= Beginning of Section =

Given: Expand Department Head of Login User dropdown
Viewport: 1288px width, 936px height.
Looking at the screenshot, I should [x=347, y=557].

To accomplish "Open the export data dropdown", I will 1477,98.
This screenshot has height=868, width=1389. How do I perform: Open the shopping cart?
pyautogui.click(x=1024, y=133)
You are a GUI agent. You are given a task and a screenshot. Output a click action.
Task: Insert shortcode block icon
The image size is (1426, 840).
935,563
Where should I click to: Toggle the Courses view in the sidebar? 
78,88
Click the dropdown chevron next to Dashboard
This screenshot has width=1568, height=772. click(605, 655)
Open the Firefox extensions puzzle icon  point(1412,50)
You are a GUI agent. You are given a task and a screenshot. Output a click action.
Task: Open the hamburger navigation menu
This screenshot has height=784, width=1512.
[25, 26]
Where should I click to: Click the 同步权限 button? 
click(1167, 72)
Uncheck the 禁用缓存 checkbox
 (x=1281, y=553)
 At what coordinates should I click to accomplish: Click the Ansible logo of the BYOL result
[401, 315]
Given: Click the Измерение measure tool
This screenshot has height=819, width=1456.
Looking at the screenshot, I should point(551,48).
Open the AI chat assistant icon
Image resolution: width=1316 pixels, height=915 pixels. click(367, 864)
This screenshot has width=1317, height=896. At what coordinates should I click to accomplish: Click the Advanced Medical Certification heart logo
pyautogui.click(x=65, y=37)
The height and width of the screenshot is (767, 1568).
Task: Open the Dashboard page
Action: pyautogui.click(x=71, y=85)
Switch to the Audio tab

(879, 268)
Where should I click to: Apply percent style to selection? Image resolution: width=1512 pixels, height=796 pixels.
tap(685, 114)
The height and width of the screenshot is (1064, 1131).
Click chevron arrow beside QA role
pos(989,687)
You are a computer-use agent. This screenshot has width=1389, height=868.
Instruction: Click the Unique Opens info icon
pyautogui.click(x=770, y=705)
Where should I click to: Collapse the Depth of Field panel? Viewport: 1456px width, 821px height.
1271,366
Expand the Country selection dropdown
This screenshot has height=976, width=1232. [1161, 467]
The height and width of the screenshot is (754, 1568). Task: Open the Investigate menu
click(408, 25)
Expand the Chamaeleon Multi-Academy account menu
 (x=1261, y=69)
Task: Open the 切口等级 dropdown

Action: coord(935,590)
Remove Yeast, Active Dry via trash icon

= End of Section =

Restate exactly each line of the data from the one bearing "Expand the Country selection dropdown" to the end, and add nothing.

Expand the Country selection dropdown
This screenshot has height=976, width=1232. [1161, 467]
The height and width of the screenshot is (754, 1568). Task: Open the Investigate menu
click(408, 25)
Expand the Chamaeleon Multi-Academy account menu
 (x=1261, y=69)
Task: Open the 切口等级 dropdown

Action: coord(935,590)
Remove Yeast, Active Dry via trash icon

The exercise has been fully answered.